Icebreakers are Russia's way to compete with the Suez Canal competition

Russia considers the Arctic to be more of a region with excess reserves of raw materials and trade opportunities than it sees as a fragile area vulnerable to the effects of climate warming.

In order to ensure its supremacy in this region, Moscow launched a fleet of nuclear icebreakers there.

The ship "50 Lit Pobedy" (50 years of victory) left the port of Murmansk for the North Pole this summer.

Its captain, Dmitry Lobosov, assures an AFP journalist on board the ship that Russia has a special role in the Arctic.

"One third of our land lies beyond the Arctic Circle," he says.

Our ancestors knew how to navigate the frozen waters.

And we continue to do so successfully," he said, noting the increasing importance of his mission with the "evolution of natural resources".

Russia, headed by Vladimir Putin, has made the extraction of the Arctic's oil, gas and raw materials a strategic priority.

The region constitutes a major source of Russian exports of liquefied natural gas produced by the Russian company "Novatek" and the French group "Total" in the Yamal Peninsula.

"The Arctic has huge potential. In terms of resources, we are talking about 15 billion tons of gas and 100,000 billion cubic meters of gas.
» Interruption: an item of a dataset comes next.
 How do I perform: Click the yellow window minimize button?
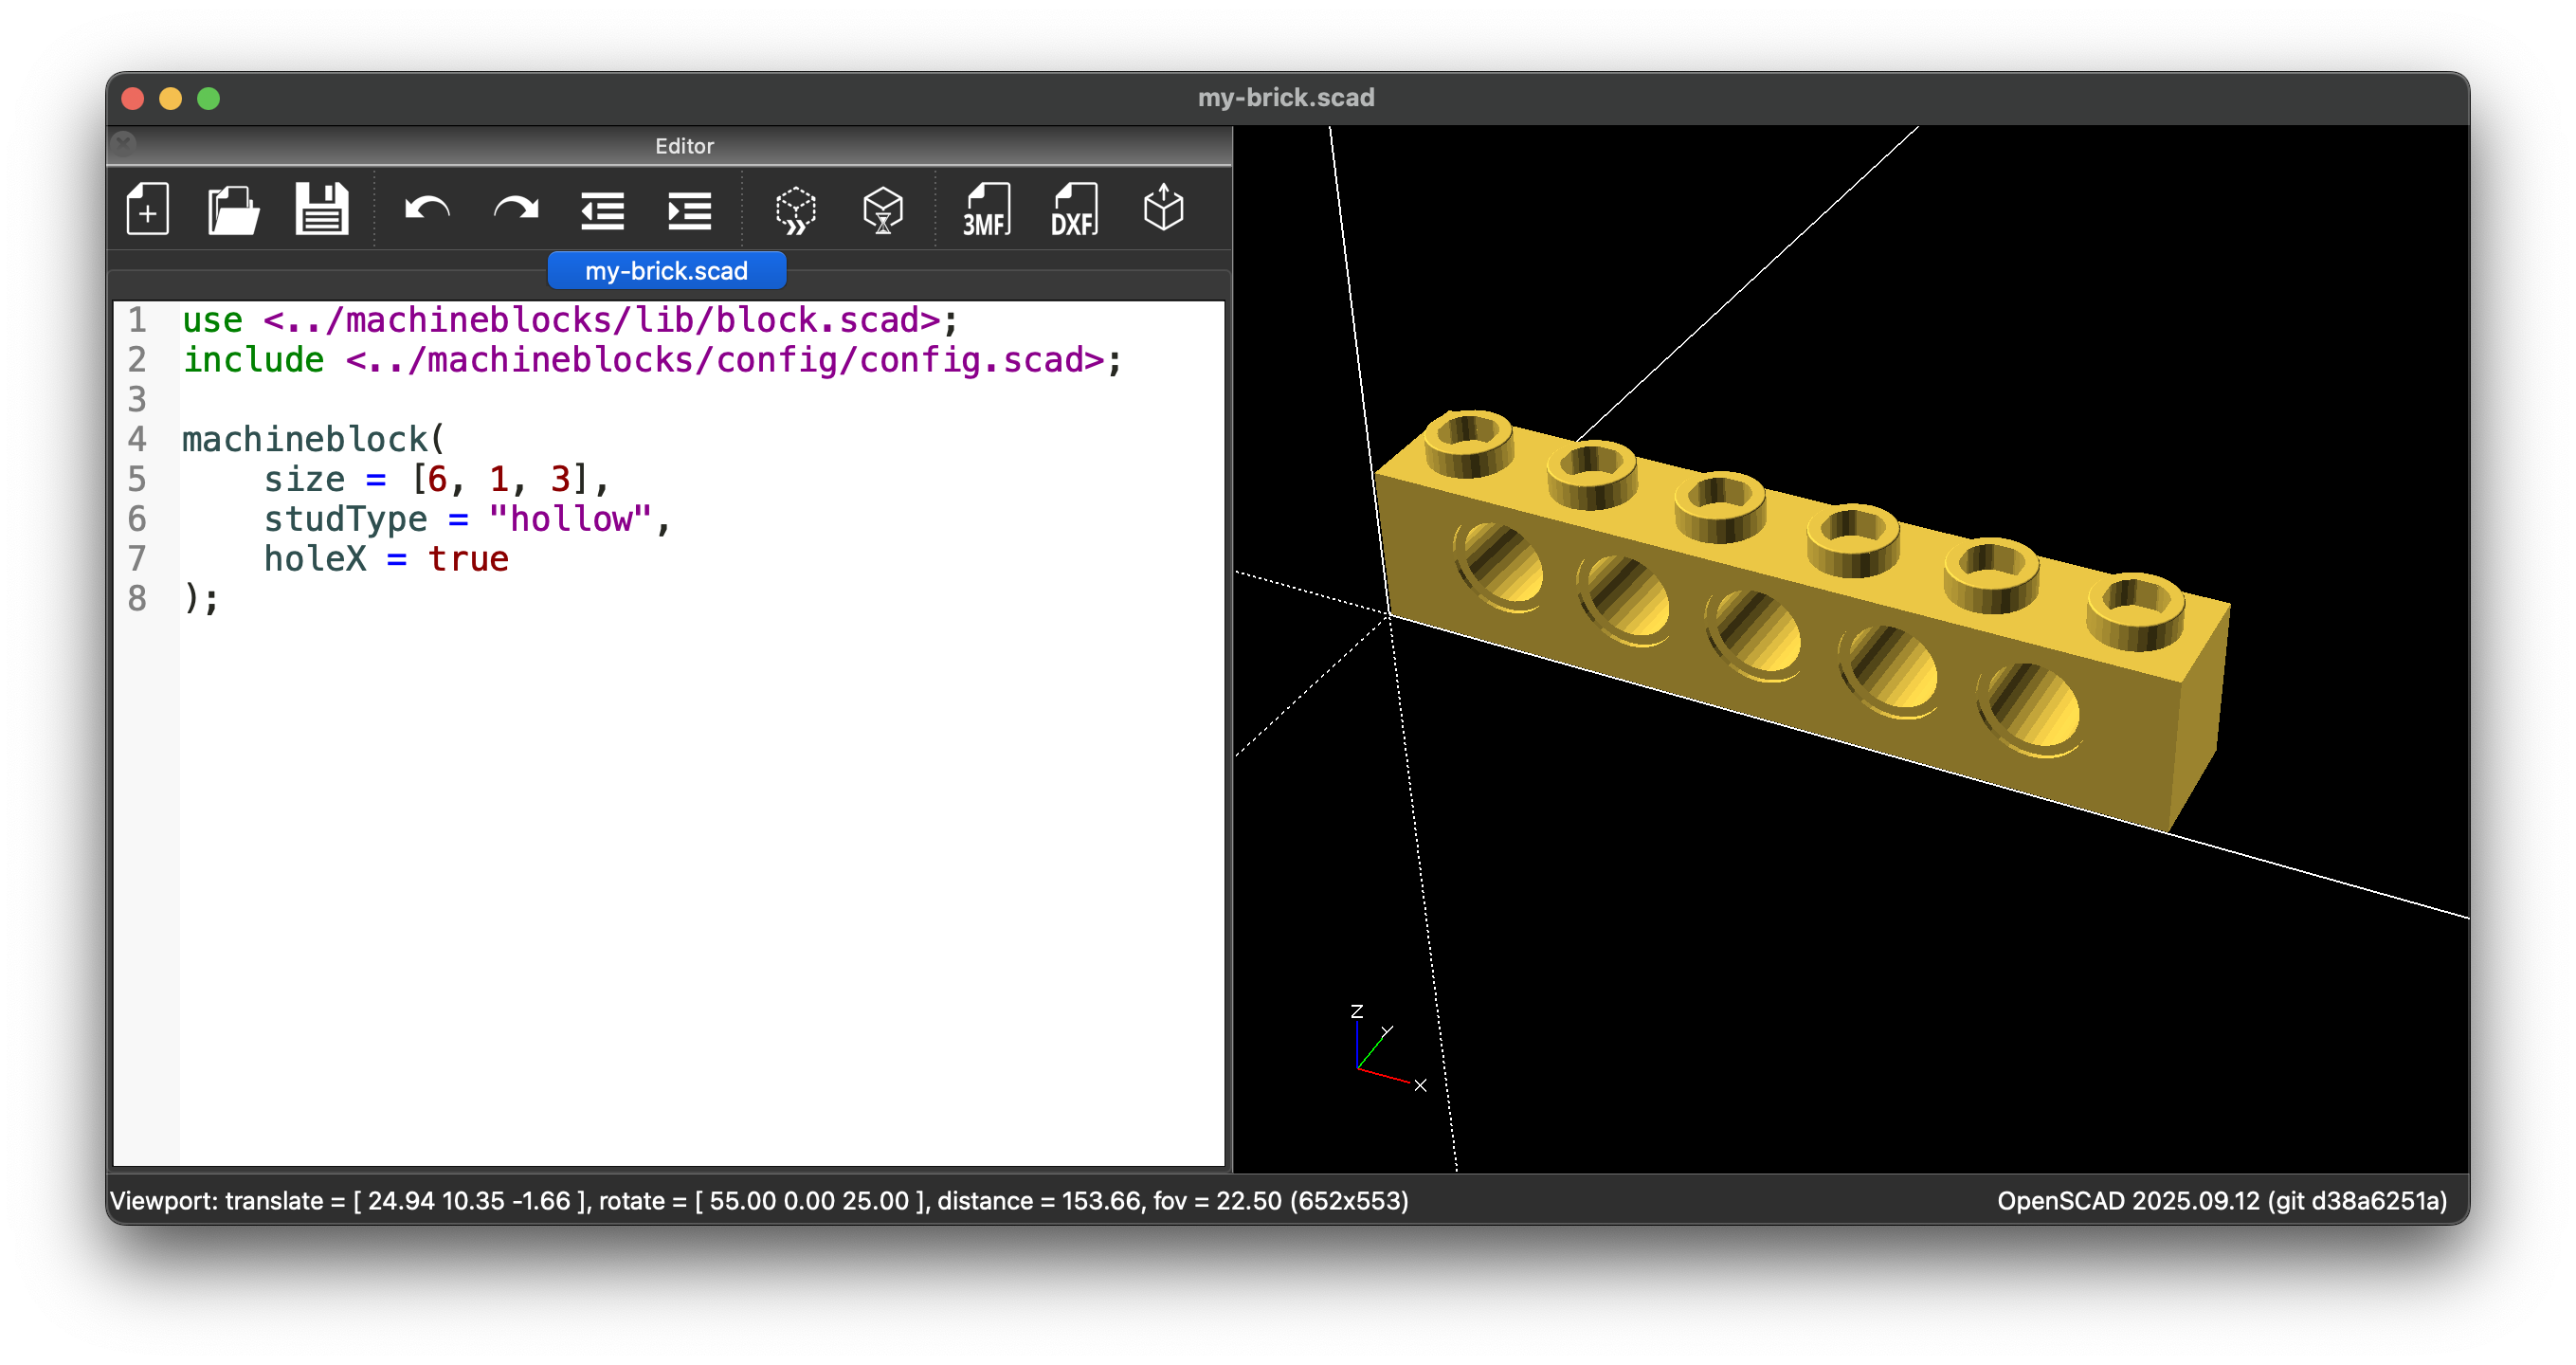(x=170, y=98)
Enough for tens and even hundreds of years," Russian Deputy Prime Minister Alexander Novak said in September.

Suez Canal competition

In contrast, its yield depends in part on the Northern Sea Route or the Northeast Passage.
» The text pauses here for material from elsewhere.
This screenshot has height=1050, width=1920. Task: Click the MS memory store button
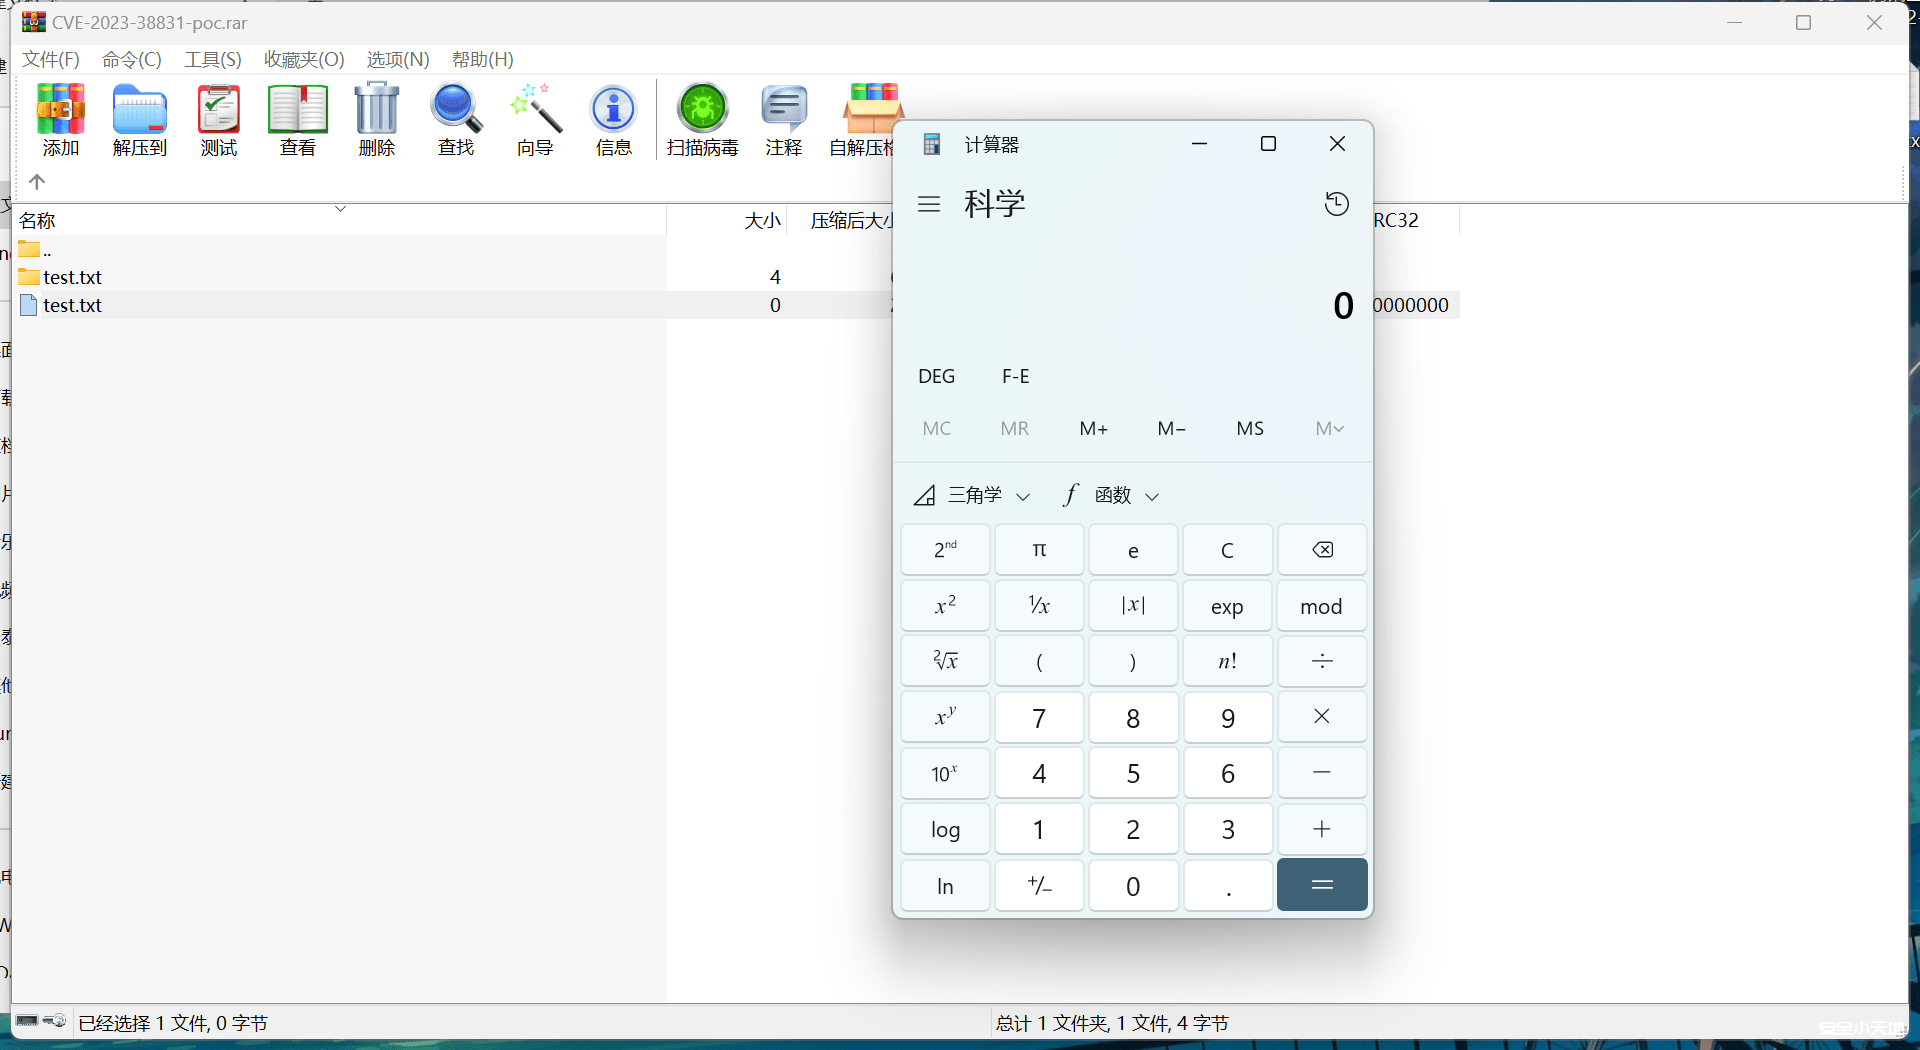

This Arctic route, half the way through the Suez Canal, is supposed to facilitate the delivery of hydrocarbons to Southeast Asia, by passing through the Atlantic, Pacific and Arctic oceans.

Previously, this route was navigable only in the summer, but it has become possible to take it more and more with the retreat of glaciers due to climate warming.

But the deployment of nuclear-powered Russian icebreakers in the region is also essential.

Expert at the Institute of Energy and Finance Sergey Kondratiev explains that this fleet, under the supervision of the atomic energy giant "Rosatom", is unique in the world because "only Russia has such a route - the Northern Sea Route - where these icebreakers are in demand."

In March 2021, when a giant container ship got stuck in the Suez Canal and disrupted navigation, Moscow took the opportunity to say that the Arctic route was no longer a distant dream but a developing reality.

In the next five years, Rosatom is expected to increase the number of nuclear icebreakers it owns, from five to nine.

The goal is for the quantities of goods transported through the Arctic to reach 80 million tons by 2024 and 160 million tons in 2035, compared to about 33 million tons in 2020.

Although this figure is still very far from the one billion tons of cargo transiting the Suez Canal, Sergey Kondratiev points out that giants of the Russian economy such as Gazpromneft, Norilsk Nickel and Rosneft all need the North Pole and therefore " They will all need a fleet of icebreakers."

For example, Rosneft is developing a huge oil project called "Vostok Oil" on the Taimyr Peninsula, with expected impressive profits.

Don't stop for a minute

Commander Lobosov asserts, "If in the eighties and nineties we escorted a ship and then stopped to wait for the next ship, now we don't stop for a minute."

And sailing in the Arctic is expected all year round, in 2030, and not just for the Russians.

Rosatom reports that the Danish shipowners Maersk and the Chinese Cosco are taking the Arctic route.

President Putin welcomed the "interest" of international actors in this sea route and stressed Friday that he "does not want to exclude anyone from it."

The Russian nuclear group estimates the cost of developing this trade route at 735 billion rubles (8.5 billion euros at the current exchange rate) until 2024, of which 274 billion were pumped by the state.

Environmental organizations, for their part, denounce this race to hydrocarbons, which has caused several environmental disasters, and the growing presence of atomic reactors in the Arctic.

Rosatom acknowledges that “development projects in such a fragile ecosystem entail risks that infrastructure must contribute to mitigating,” noting that nuclear propulsion is cleaner than conventional fuels.

But the group asserts that "with economic opportunities so great for the local population as well as for the global economy, it will be difficult not to take advantage of these reserves."